RECORDS SHOWN –
......

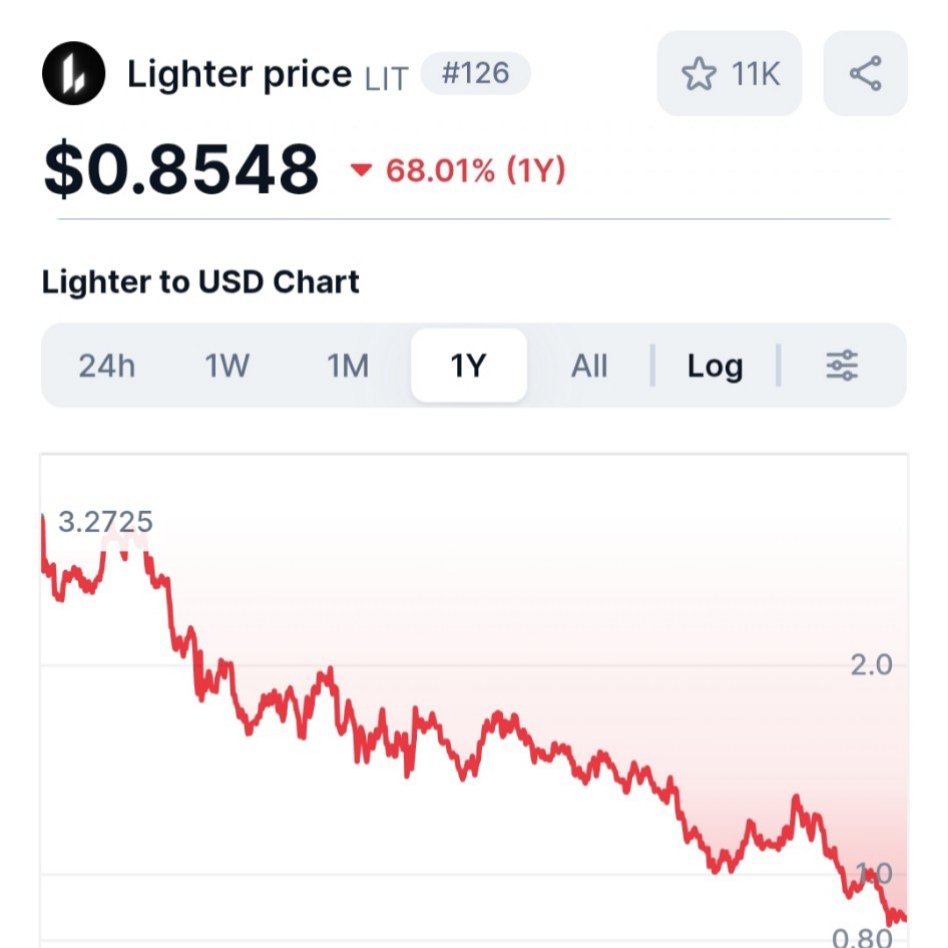Switch chart to 24h range
The image size is (948, 948).
pyautogui.click(x=107, y=366)

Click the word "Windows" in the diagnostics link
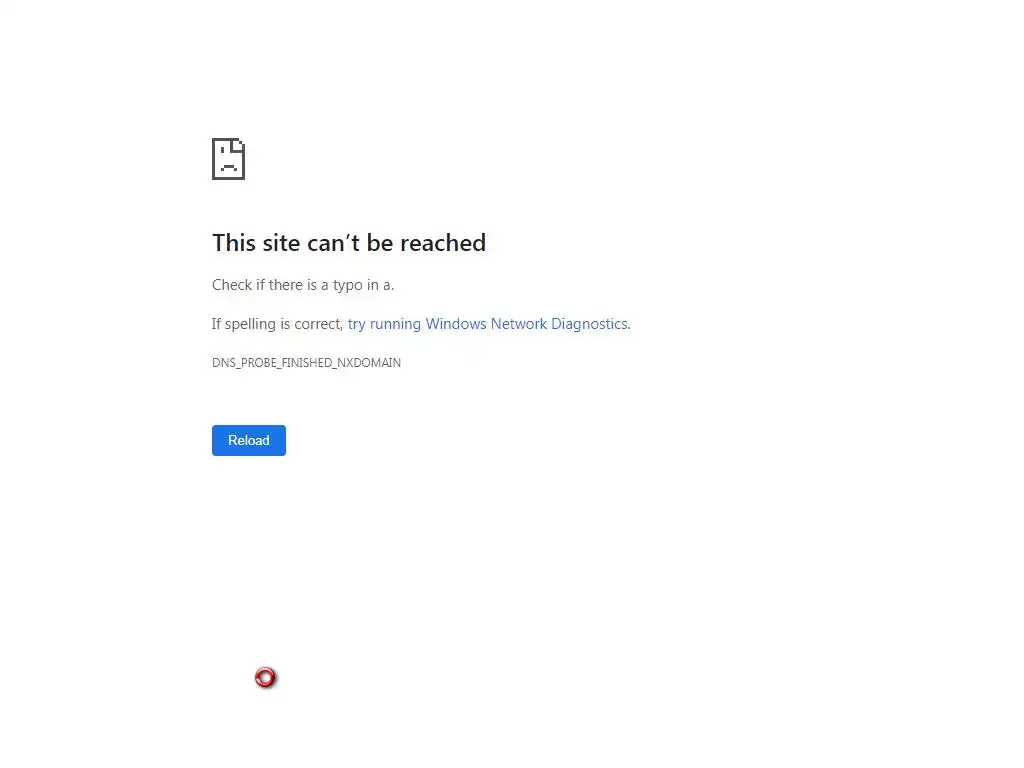point(456,324)
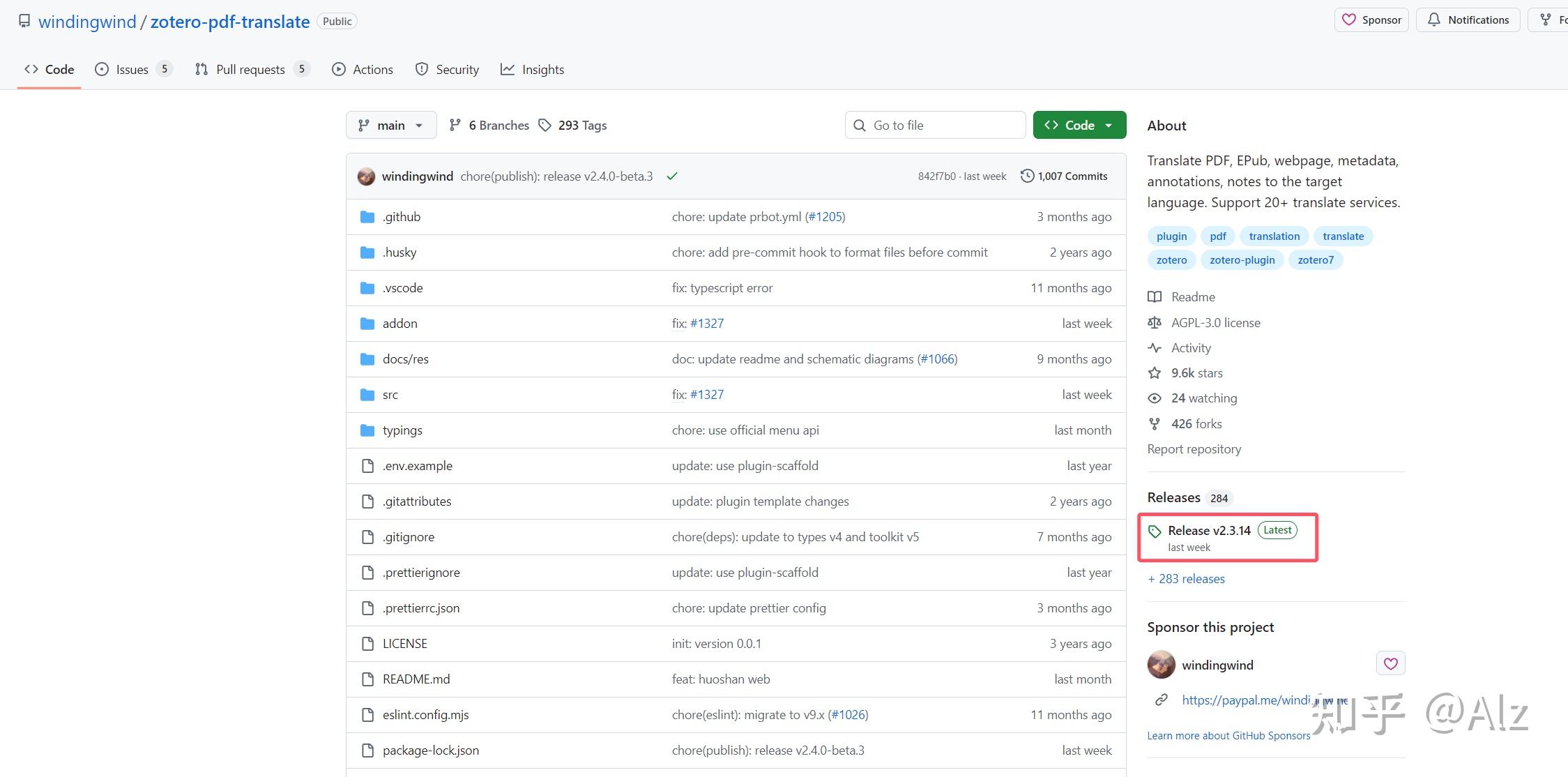Click the heart icon next to windingwind sponsor
Image resolution: width=1568 pixels, height=777 pixels.
pyautogui.click(x=1390, y=663)
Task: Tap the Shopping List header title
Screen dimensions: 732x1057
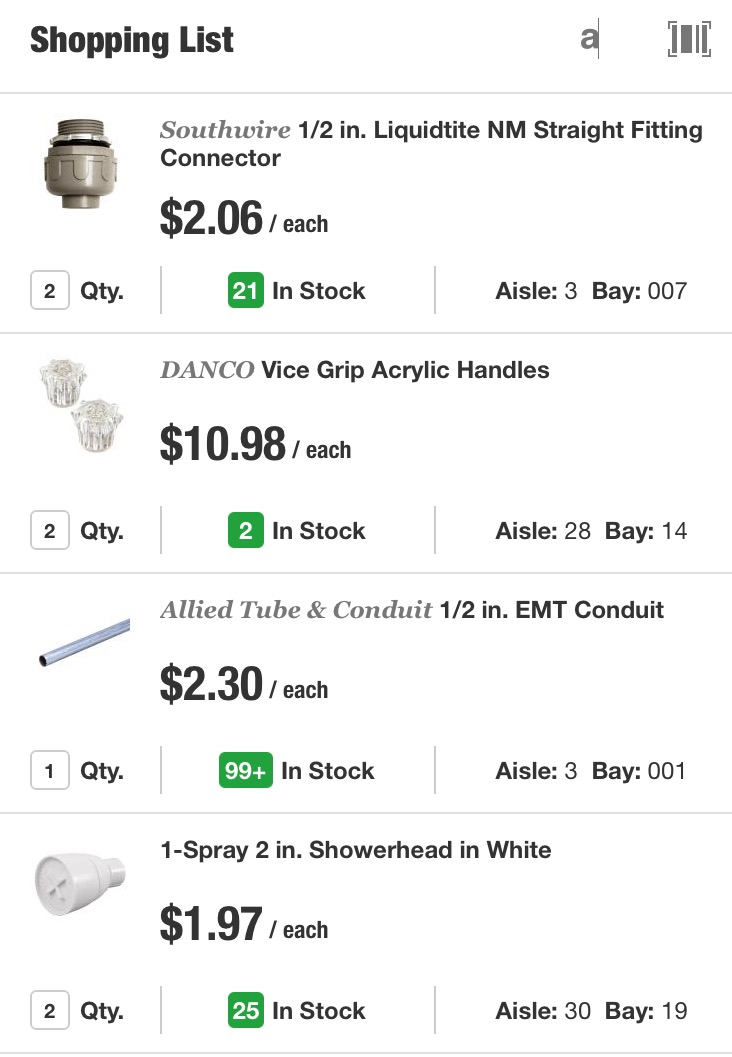Action: pyautogui.click(x=132, y=40)
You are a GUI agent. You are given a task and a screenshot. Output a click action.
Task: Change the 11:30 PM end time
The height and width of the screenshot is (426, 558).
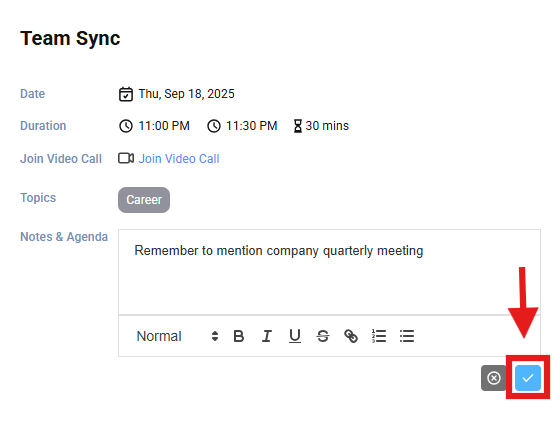pos(252,126)
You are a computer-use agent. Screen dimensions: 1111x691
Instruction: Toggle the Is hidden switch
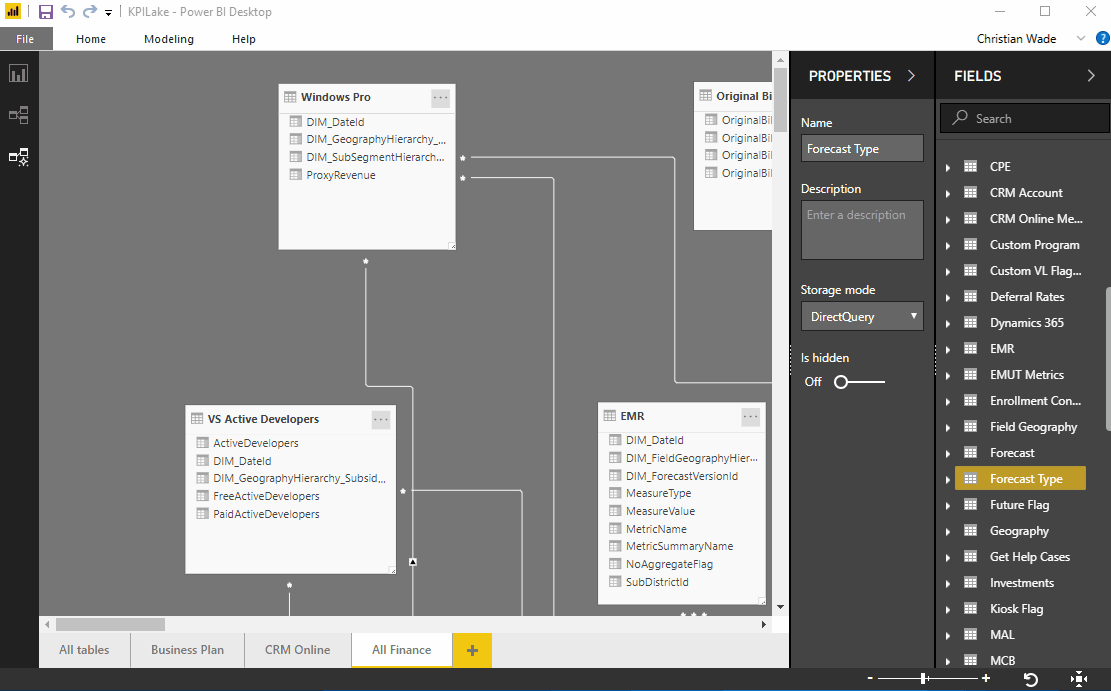click(x=843, y=381)
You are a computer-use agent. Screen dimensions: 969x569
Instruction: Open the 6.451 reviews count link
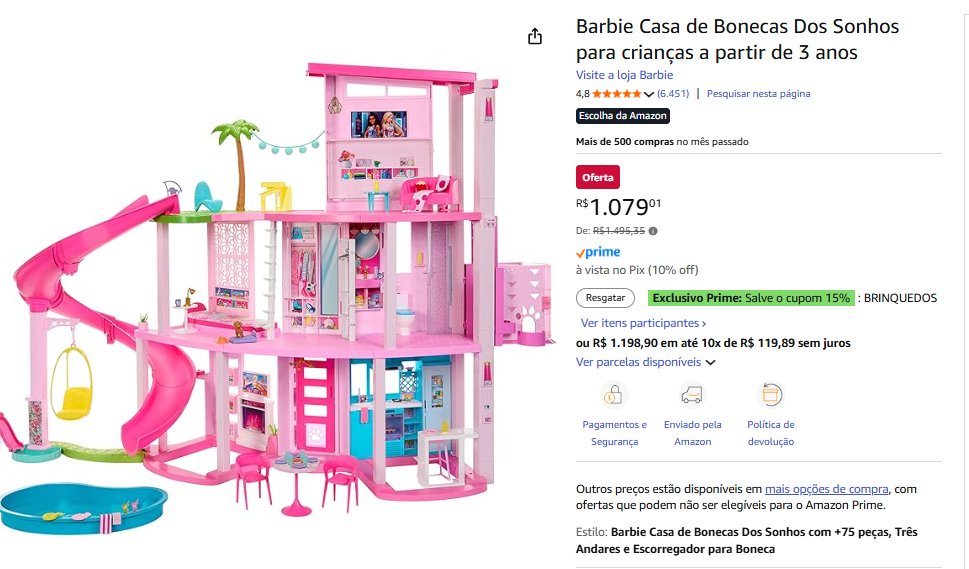pos(673,94)
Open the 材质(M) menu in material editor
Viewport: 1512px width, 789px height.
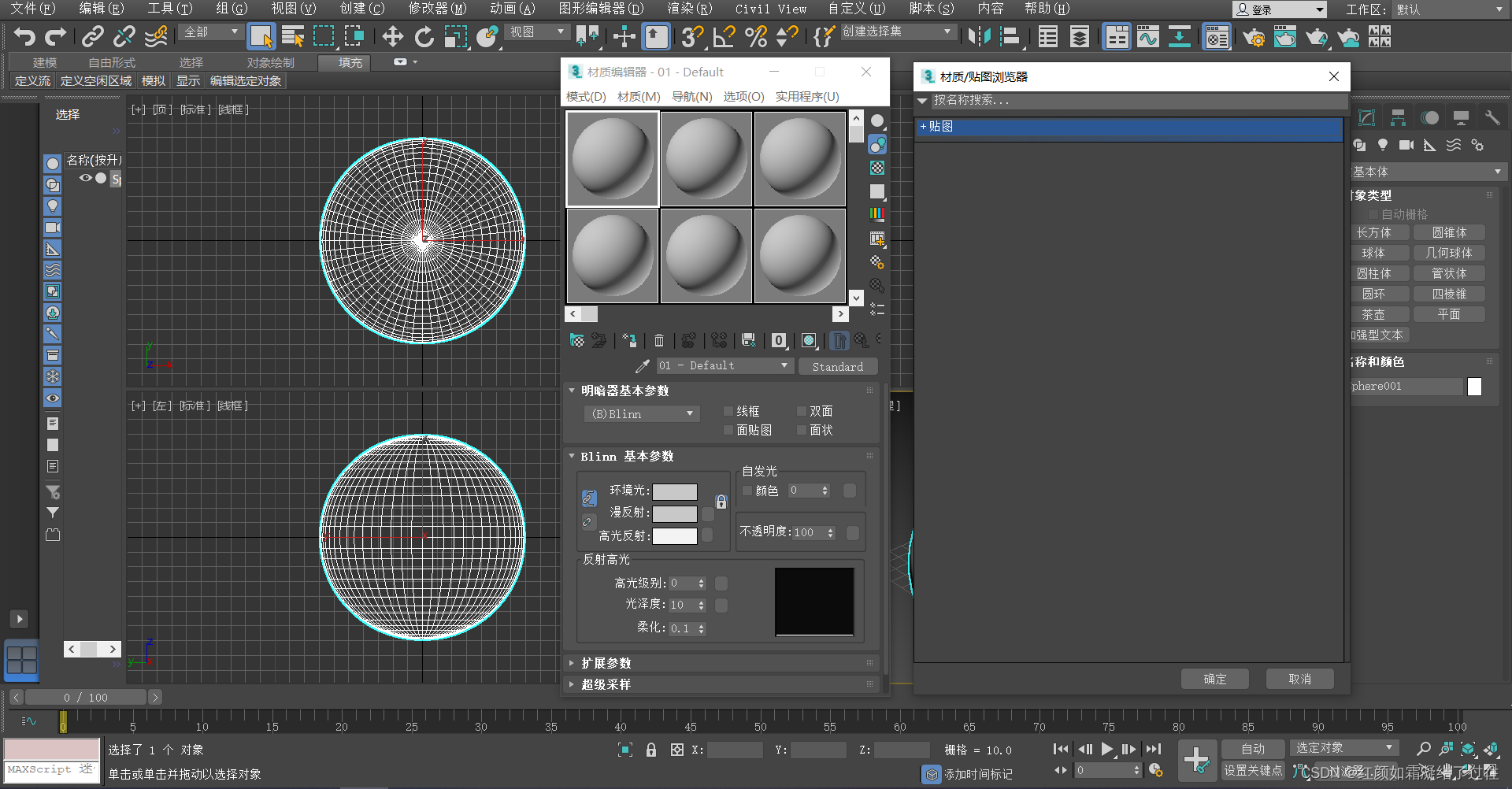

......

TASK DETAILS –
Reproduce the material above word for word, omitting the pictures.

ANSWER TO THIS TASK –
Switch chart to 24h range
The image size is (948, 948).
pyautogui.click(x=107, y=366)

Click the word "Windows" in the diagnostics link
point(456,324)
Click the heart icon next to windingwind sponsor
Image resolution: width=1568 pixels, height=777 pixels.
pyautogui.click(x=1390, y=663)
Task: Tap the Shopping List header title
Screen dimensions: 732x1057
Action: pyautogui.click(x=132, y=40)
You are a GUI agent. You are given a task and a screenshot. Output a click action.
Task: Change the 11:30 PM end time
The height and width of the screenshot is (426, 558).
pos(252,126)
You are a computer-use agent. Screen dimensions: 1111x691
Instruction: Toggle the Is hidden switch
click(x=843, y=381)
You are a computer-use agent. Screen dimensions: 969x569
Instruction: Open the 6.451 reviews count link
pos(673,94)
Open the 材质(M) menu in material editor
Viewport: 1512px width, 789px height.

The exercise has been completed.